Back when I was investigating the Paris cupcake scene for one of my BitchBuzz articles, I looked at a lot of cupcake photos online and many blogs that talked about either loving or hating them. Somehow along the line during my research I stumbled upon a Canadian blogger named Denise based in London who featured a weekly series called “Cupcake Monday” on her popular, fashion-focused blog, The Swelle Life. After perusing her site and following her more regularly, I discovered she frequently expressed a profound love not only for style and sweets but for Paris as well.
After exchanging countless messages, we finally met over Easter weekend in Paris at a café on rue Montorgueil (where else?) while she was visiting with her husband and daughter for a week. We talked about France, England, fashion, kids, illnesses (don’t ask) and our mutual love of writing. She spoke enthusiastically about the multi-brand boutique she launched after observing the success of her blog. Swelle Boutique, her online shop, features one-off and limited edition pieces from independent designers, including the bags designed by my friend and fellow blogger, Kasia Dietz. Denise is well-versed in fashion history and understands the city’s pivotal role in its evoution. But she appreciates Paris for more than just the legendary designers it has produced.
Describe what you love about Paris in three words.
Delicious, dreamy, exhilarating.
In what ways and to what extent do you think Paris lives up to its mythical, romanticized image?
I had years and years to construct an idea of what I thought Paris would be like before I’d finally been, based on everything I’d seen and read. You wonder if reality can ever live up to the hugely idyllic imagery in your mind.
It did. Paris is in the air, in the stone and marble of its buildings…in its people. I’m not throwing out these words because they sound good. Paris is a city of the senses. I have sat on the terraces attempting to decipher the feeling of elation and contentment I feel all at once in Paris and concluded there’s a very old, extraordinary energy present in all of its elements. I see Paris as an entity that knows what it is and is content with it. I love that despite being one of the largest tourist destinations in the world, it stays true to itself. It spoils us with its scenery, aromas, tastes and sounds, but it’s also a place where you can just “be”, and therein lies the romance.
Fashion capital: London or Paris? Why?
There are good arguments for both but I have to choose Paris. Londoners have fantastic, individual style and the city really nurtures creativity and imagination. It is the birthplace of the major trends that have influenced Western fashion, music and popular culture of the past six decades. But what can come with that is a bit of a try-hard, “too cool for school” vibe; an overt self-awareness. In Paris the style is more sophisticated yet comes off as an afterthought rather than a preoccupation and you notice the woman or man before their fantastic clothes.

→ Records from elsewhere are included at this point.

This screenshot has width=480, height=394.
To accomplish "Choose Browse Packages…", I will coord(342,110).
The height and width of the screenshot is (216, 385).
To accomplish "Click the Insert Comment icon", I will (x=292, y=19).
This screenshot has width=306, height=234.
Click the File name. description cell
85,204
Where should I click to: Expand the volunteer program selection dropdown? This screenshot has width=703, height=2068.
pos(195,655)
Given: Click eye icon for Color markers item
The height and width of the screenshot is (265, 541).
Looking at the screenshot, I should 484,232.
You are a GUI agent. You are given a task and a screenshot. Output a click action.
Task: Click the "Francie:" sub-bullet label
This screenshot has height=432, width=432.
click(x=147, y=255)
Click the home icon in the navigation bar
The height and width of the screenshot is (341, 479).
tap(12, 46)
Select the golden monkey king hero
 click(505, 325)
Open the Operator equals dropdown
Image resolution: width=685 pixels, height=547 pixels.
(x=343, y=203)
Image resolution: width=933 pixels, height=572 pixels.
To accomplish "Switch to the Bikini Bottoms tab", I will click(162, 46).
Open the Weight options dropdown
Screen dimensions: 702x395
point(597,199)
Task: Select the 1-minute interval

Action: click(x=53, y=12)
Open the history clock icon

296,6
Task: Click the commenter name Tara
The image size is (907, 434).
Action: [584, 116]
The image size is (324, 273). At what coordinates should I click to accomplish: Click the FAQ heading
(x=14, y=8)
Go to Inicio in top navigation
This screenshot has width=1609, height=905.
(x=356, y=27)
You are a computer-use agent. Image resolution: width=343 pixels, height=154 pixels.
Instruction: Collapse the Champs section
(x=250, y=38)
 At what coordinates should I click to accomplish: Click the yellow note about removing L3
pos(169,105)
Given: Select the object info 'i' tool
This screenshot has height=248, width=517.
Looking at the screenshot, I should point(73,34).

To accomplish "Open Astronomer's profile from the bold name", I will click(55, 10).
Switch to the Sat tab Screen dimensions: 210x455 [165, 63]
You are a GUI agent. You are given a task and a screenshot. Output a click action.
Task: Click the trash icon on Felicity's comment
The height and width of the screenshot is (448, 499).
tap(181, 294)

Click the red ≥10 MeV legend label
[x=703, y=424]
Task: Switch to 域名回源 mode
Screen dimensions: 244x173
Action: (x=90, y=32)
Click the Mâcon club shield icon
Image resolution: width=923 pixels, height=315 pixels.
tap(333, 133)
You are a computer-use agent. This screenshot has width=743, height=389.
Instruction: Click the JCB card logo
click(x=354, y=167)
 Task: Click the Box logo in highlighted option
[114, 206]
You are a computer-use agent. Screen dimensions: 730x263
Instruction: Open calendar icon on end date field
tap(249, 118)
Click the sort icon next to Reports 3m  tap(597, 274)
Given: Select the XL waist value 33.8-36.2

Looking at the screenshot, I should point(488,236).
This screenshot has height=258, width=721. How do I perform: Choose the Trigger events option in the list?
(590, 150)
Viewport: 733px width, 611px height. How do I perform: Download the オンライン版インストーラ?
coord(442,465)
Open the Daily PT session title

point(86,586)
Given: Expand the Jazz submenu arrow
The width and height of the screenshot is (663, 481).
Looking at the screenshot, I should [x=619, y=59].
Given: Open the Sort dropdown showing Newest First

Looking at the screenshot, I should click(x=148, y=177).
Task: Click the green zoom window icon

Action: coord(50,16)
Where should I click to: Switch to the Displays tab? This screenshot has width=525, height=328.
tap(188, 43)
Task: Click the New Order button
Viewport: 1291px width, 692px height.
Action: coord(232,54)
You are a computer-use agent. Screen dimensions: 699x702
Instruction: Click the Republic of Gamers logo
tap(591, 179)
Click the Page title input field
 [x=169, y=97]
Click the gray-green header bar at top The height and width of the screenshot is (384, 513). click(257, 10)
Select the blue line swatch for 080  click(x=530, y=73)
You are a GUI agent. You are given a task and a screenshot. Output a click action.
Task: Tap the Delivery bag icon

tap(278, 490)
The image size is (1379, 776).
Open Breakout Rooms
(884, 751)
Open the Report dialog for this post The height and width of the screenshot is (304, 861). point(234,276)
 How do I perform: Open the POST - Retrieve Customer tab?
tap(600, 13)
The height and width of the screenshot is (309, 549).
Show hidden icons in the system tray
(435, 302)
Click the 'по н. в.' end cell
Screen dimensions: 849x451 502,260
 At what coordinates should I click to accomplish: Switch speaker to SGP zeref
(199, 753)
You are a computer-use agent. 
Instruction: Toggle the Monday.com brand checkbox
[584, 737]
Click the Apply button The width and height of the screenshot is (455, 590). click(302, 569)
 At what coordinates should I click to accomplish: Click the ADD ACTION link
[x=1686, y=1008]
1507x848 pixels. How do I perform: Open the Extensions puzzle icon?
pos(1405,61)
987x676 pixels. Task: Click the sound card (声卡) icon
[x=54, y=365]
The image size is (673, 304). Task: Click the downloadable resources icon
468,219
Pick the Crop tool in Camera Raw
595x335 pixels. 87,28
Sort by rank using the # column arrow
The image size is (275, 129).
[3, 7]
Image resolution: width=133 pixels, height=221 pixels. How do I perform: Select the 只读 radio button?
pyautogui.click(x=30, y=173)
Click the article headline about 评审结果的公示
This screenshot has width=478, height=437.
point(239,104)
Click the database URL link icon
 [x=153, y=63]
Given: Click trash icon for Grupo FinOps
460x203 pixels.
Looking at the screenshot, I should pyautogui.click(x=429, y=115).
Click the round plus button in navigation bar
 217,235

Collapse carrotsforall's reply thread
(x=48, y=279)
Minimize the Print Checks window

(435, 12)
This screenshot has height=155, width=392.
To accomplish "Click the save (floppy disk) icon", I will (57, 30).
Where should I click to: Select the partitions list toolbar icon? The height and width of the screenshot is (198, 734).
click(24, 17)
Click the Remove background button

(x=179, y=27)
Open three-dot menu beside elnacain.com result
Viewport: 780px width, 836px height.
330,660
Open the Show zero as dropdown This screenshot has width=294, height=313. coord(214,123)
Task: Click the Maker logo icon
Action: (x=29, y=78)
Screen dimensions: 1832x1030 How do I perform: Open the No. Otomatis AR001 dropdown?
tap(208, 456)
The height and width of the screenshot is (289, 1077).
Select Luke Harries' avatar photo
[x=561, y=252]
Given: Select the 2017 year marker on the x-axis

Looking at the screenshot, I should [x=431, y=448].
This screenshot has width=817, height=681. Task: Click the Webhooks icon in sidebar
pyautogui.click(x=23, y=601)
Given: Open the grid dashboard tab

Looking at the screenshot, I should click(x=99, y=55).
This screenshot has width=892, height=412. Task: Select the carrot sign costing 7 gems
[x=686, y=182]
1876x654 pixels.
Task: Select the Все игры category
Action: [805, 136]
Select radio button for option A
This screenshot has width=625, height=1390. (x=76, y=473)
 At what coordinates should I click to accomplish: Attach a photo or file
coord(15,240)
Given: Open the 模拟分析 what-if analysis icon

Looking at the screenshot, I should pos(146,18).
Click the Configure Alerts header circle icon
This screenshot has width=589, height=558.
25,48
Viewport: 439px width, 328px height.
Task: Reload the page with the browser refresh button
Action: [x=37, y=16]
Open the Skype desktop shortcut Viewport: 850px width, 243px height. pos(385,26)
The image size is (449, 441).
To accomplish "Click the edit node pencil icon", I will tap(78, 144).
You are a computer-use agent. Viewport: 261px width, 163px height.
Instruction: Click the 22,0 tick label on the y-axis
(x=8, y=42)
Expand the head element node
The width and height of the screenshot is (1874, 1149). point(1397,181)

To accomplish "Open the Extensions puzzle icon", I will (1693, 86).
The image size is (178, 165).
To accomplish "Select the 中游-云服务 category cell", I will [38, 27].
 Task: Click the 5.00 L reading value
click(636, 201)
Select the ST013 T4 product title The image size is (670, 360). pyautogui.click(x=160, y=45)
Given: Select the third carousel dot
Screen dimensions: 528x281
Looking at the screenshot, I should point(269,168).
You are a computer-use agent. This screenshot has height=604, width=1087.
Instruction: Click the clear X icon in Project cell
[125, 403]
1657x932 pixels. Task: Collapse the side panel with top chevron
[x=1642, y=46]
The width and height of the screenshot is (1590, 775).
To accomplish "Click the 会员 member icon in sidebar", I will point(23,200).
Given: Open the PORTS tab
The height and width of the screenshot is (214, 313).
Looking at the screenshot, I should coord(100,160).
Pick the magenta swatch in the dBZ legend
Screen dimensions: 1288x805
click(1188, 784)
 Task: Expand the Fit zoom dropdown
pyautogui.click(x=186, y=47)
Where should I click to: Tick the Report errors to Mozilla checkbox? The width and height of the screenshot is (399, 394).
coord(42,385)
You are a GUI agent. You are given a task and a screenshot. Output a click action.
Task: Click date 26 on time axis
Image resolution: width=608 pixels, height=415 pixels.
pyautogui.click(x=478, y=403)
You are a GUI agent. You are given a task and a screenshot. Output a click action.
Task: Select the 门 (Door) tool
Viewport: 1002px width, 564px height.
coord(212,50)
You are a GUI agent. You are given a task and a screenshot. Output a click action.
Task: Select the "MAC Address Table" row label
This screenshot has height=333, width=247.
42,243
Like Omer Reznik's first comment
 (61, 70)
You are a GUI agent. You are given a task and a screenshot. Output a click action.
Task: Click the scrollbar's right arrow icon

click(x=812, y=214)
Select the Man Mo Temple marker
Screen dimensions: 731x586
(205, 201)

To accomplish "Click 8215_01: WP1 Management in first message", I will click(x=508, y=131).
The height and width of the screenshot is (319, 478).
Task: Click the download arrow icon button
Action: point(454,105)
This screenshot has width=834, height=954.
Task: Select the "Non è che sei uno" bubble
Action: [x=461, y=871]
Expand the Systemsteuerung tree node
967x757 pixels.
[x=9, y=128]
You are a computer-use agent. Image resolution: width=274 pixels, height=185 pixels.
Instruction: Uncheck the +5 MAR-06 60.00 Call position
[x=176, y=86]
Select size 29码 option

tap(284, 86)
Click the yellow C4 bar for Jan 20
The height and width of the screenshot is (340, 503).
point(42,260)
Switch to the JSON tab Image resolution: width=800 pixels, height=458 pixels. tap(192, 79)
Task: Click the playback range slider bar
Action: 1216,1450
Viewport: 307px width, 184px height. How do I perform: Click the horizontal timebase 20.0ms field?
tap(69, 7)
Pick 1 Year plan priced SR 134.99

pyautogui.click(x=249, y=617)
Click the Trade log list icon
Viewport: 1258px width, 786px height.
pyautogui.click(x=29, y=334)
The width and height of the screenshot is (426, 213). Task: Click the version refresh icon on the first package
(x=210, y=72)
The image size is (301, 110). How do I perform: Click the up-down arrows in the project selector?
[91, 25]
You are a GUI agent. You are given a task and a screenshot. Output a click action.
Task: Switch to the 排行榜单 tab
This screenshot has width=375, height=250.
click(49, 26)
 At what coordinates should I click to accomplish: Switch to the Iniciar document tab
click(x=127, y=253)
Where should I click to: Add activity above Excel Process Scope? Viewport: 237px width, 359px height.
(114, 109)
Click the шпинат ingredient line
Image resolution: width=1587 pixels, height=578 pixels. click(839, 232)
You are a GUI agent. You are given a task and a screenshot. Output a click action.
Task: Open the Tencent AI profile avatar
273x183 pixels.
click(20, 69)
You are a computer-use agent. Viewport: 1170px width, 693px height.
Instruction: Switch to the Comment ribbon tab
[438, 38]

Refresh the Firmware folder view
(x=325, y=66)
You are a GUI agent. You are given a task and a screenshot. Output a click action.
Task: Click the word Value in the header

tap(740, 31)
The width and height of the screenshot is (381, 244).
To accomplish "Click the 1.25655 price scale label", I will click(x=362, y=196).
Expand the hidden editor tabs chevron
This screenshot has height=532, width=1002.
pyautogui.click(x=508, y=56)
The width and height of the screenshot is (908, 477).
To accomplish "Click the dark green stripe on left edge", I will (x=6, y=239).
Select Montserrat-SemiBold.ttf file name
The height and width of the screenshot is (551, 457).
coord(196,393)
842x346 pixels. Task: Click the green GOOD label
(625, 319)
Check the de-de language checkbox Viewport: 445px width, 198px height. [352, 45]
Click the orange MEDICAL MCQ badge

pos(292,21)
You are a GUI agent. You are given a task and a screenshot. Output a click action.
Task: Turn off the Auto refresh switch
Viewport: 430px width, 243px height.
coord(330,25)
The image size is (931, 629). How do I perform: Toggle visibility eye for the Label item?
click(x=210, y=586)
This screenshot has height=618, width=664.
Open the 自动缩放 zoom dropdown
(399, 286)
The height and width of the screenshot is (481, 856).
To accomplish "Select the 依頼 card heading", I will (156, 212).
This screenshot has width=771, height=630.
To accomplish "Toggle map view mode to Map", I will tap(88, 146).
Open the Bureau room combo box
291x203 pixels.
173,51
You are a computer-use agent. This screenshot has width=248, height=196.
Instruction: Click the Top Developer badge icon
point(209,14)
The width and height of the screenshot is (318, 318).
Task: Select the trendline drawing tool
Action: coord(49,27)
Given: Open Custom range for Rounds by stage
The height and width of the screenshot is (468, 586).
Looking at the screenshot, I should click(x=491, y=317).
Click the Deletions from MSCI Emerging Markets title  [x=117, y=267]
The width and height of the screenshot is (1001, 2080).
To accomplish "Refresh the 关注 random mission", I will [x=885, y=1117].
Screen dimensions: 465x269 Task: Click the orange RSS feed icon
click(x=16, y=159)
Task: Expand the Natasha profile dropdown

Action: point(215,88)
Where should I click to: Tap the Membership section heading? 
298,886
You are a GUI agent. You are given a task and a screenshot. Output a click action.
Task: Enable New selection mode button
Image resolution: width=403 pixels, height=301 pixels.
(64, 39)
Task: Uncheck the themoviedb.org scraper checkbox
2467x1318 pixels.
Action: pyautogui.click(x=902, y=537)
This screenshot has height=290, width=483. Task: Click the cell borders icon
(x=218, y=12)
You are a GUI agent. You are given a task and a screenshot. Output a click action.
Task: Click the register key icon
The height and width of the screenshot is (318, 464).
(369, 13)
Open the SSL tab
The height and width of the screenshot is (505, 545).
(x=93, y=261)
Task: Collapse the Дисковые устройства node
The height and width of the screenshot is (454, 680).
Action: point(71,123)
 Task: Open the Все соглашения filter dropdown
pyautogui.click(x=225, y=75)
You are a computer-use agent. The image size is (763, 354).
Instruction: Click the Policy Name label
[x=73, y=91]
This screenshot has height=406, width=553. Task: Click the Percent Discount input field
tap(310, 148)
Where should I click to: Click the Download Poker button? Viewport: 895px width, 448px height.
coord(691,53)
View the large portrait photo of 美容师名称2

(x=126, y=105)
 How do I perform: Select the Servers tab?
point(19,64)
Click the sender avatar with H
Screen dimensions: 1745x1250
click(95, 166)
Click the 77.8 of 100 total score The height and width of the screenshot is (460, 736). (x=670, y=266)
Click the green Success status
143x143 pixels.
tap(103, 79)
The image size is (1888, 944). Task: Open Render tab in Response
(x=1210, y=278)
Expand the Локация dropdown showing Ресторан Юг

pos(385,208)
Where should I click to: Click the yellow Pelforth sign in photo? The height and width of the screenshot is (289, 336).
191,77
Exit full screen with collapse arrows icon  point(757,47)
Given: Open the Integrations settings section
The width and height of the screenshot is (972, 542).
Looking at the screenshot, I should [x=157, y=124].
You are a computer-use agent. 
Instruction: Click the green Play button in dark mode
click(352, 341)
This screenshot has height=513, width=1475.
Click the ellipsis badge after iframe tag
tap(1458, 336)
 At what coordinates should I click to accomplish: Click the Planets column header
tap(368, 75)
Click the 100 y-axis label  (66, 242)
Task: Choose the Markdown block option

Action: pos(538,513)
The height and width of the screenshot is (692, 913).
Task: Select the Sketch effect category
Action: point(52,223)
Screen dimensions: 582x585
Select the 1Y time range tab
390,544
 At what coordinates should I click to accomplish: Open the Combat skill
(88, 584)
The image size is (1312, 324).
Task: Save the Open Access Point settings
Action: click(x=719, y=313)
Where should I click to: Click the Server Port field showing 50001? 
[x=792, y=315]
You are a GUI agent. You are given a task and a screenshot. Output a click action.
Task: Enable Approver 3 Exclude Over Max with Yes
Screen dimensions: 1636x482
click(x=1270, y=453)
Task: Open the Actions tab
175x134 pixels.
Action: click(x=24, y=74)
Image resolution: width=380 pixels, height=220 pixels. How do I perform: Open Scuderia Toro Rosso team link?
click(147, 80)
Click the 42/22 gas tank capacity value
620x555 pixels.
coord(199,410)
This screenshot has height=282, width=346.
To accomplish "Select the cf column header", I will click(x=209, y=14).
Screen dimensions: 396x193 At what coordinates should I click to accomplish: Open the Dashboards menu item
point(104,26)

Or I could have just said ‘Paris gives us haute couture’, end of discussion!
Most child-friendly spot in Paris (or elsewhere in France) for a great meal?
I have to say we’ve never had a problem in Paris, even when our daughter was just two years old and were trying to navigate packed crêperies with a pram. Glad those days are over! But when we were there last April , my favourite meal was on our last night at Les Editeurs in Odéon. Our waiter was so incredibly friendly to us throughout – he even joked. He presented our daughter with the bill (a blank piece of paper) and we all had a good laugh. My daughter, however, asked why he didn’t give her crayons!
Most inspiring French designer, former or current? Why?
Christian Lacroix. I miss him in fashion so much. He’s my absolutely favourite creative. I’m still not over the closure of the House as we knew it and each haute couture week has something very special missing (his parade of gilded girls!). Lacroix brought forth such exuberance and happy energy through his couture, which were really more than clothes. They were finely tailored collages of embellished silks, brocades, velvets and tulles, in colours that could be so heartbreakingly romantic or acid trip flashback. Marie Antoinette would have loved him.
He’s been said to be the nicest person in fashion which bolsters my loyalty further. The integrity of the person behind the label means a lot to me. I didn’t always appreciate his over-stimulating approach to fashion but when it clicked, I was smitten for good. I look at his clothes and illustrations for my daydream moments. Earlier this year, he published a book with Camilla Morton called Christian Lacroix and the Tale of Sleeping Beauty, a modernized version of the classic fairytale with the designer himself characterized in the story. An absolute dream!